Embracing the chaos: ascendent vierge bring their new sound to Berghain

With French-Belgian duo ascendent vierge, the world of electronic music has gained a new innovative voice. Last week, they made their debut at Berghain. Here’s how it went. 

Photo: Sergio De Rezende.

Experiencing ascendent vierge’s music is like looking at a piece of abstract expressionism. It takes a while until the erratic amalgamation of aimless brush strokes and splashes of colour comes together as one piece, revealing its meaning to the viewer. Pulsating and restless, the soundscapes ascendent vierge create are genre-bending, combining hardstyle techno with operatic vocals. On paper this combination sounds completely incongruous, but they somehow make it work.

In April, ascendent vierge released their debut album, Une Nouvelle Chance (“a new chance”). On the cover, the pair, consisting of French singer Mathilde Fernandez and Belgian DJ and producer Paul Seul, pose in front of a crashed aeroplane, gazing into the far distance (the future?) with determination, ready to unleash their new concoction into the world. And it seems they’re taking it very seriously.

Even though their soundscapes are pure chaos, the lyrics and bridges are discernible – and they’re catchy

Currently, the pair are on their first tour across Europe. Last Wednesday, they made a stop at Berghain. Standing in the notorious line, the first thing we notice is how young the crowd is, attested by the bouncers’ frequent inquiries into the ages of excitable queuers. Two mandatory stickers covering the phone cameras and up the metal staircase, we’re standing on the industrial hollow that is Berghain’s balcony. The twentysomethings, many of them French speakers and dressed to the nines, scutter around, giggling, smoking, exploring the grounds.

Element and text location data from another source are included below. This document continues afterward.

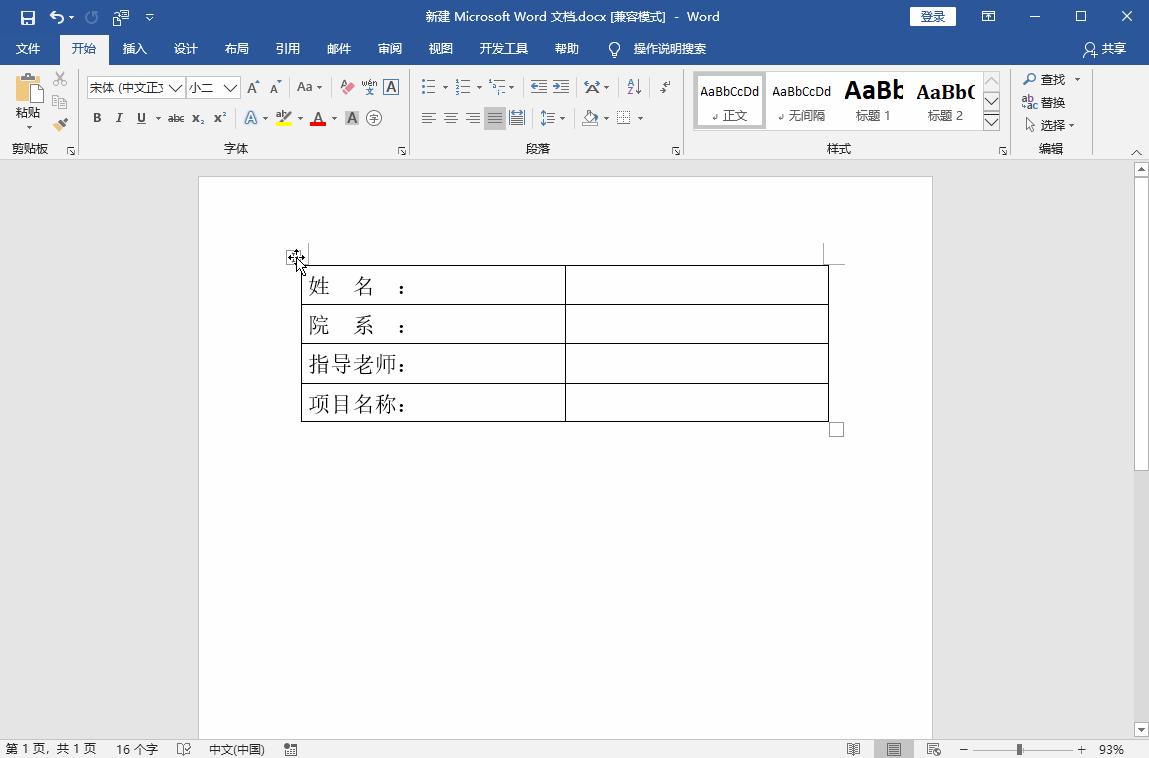Image resolution: width=1149 pixels, height=758 pixels.
Task: Switch to the 布局 tab
Action: tap(236, 49)
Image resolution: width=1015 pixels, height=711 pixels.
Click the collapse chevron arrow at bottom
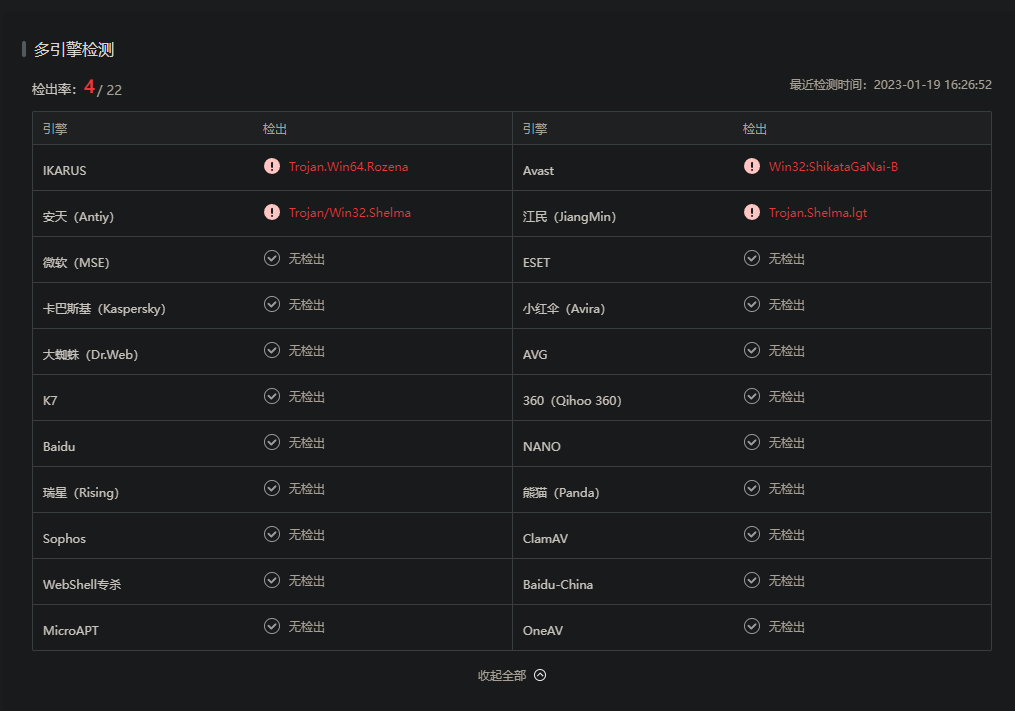point(540,675)
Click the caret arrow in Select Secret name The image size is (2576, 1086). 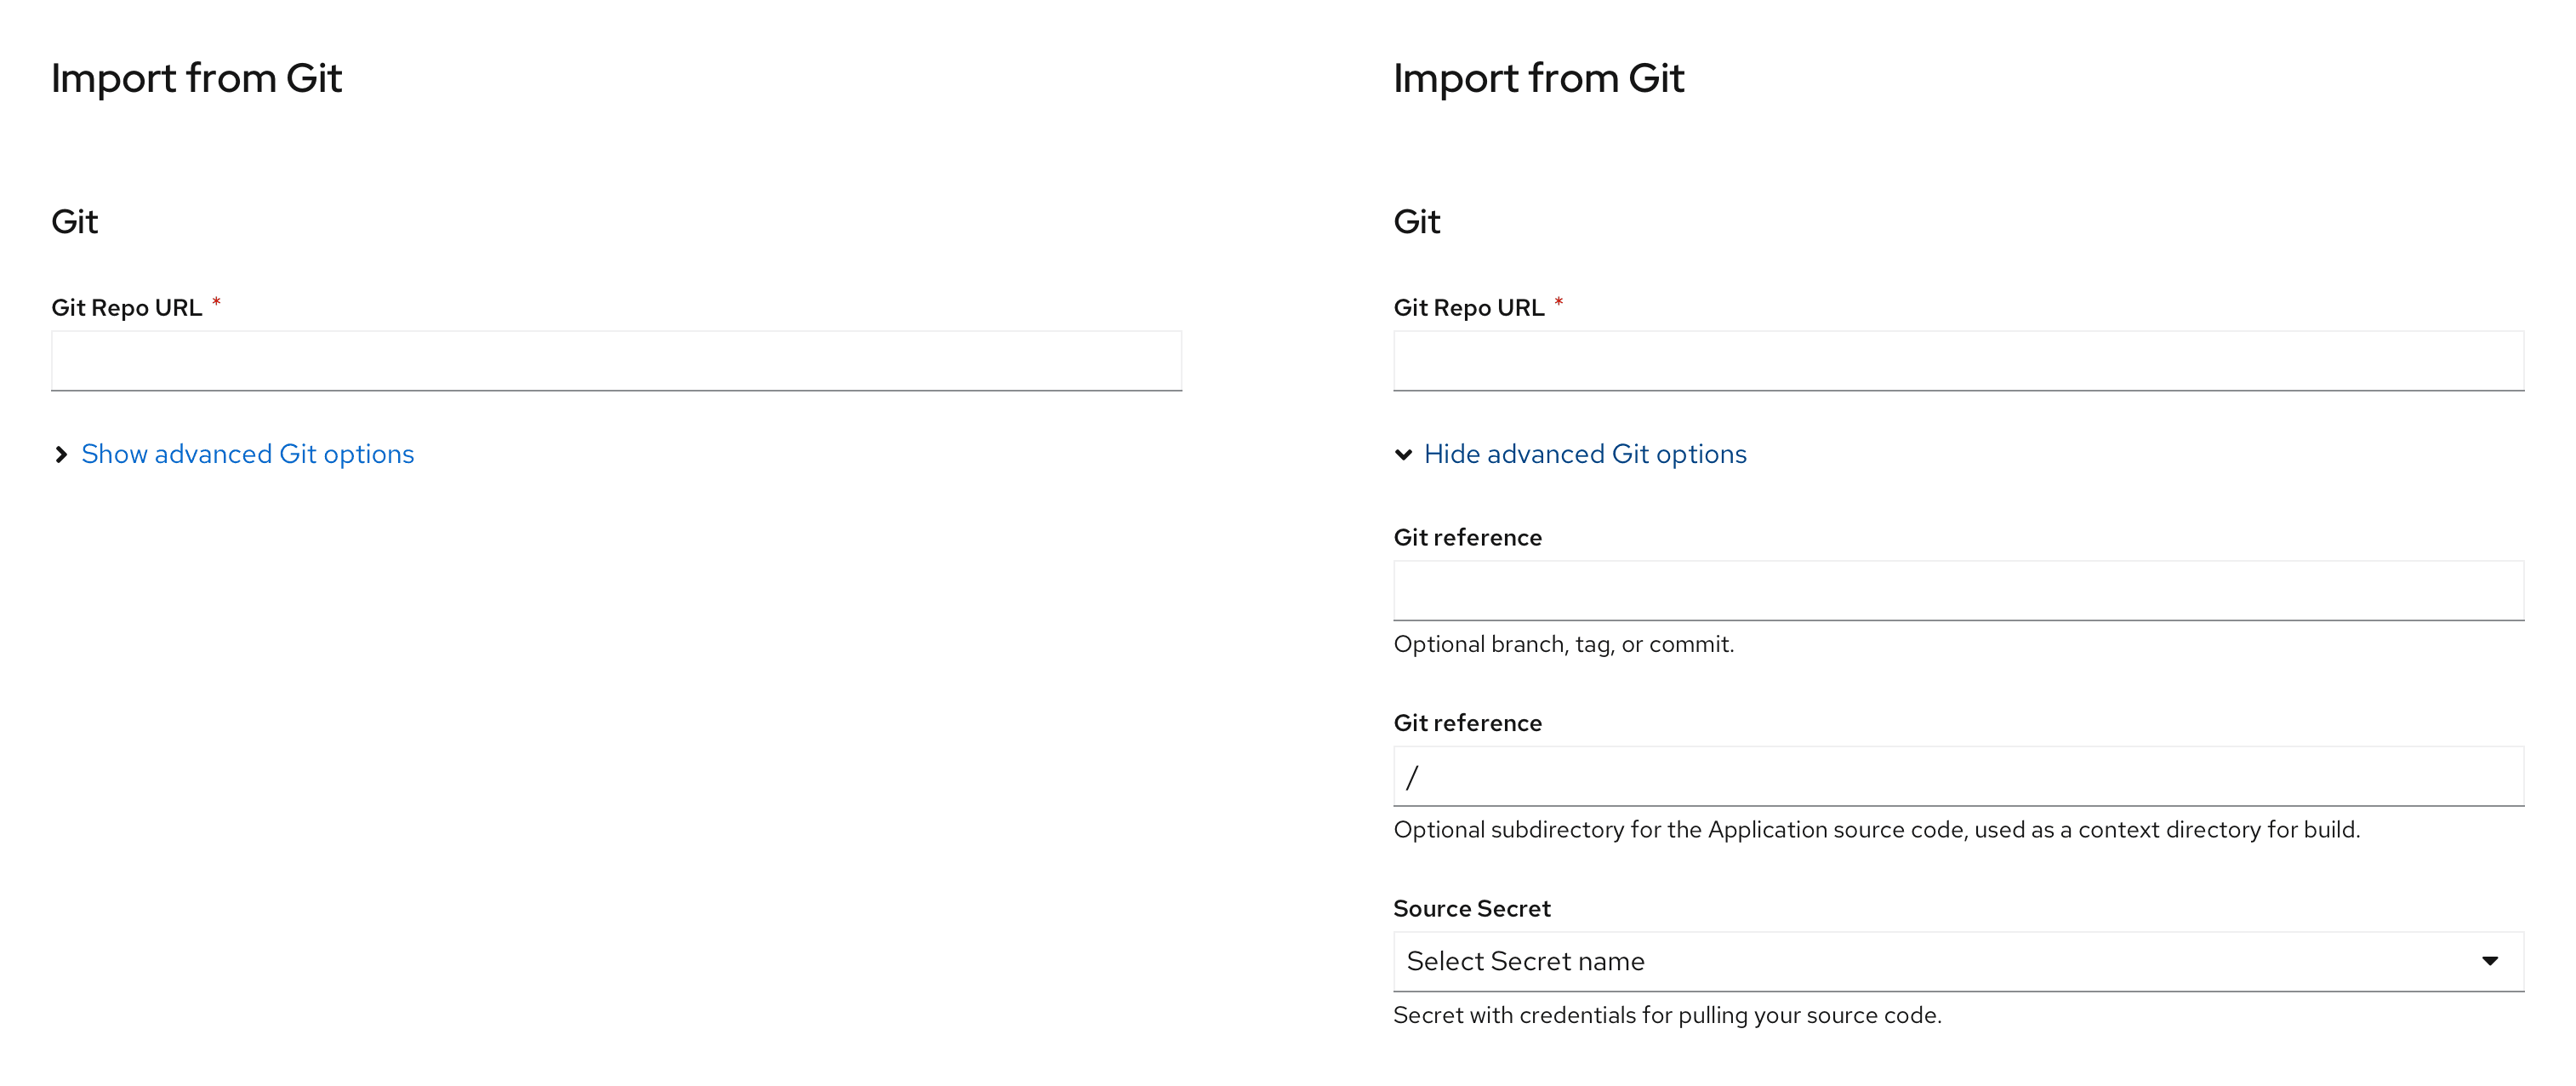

Album cover for Une Nouvelle Chance.

Anticipation is high. When Fernandez and Seul step onto the stage, the crowd audibly choke on their words as conversations turn into excited cheers and shrieks. Ascendent vierge are on a mission, diving straight in. What already seems like a daunting mix of genres becomes even more confusing in the live performance. Fernandez’ operatic wails layered on top of Seul’s relentless beats feel like gunshots that you’re compelled to duck at first, but then they slowly transform into an endlessly intoxicating cocktail that you just gulp, gulp, gulp. 

The duo manages something that is a rarity in the world of techno: the crowd sings along. Even though their soundscapes are pure chaos, the lyrics and bridges are discernible – and they’re catchy. Ascendant vierge still reserve some unpredictability: whenever a song breaks up, pauses or otherwise suggests to have ended, the crowd falls into applause, whistling and screaming, before they’re rudely interrupted again and again. But that doesn’t bother the throng; they’re eager to let Seul and Fernandez know that what they’re doing is much needed, scratching this generation’s itch for something new and exciting.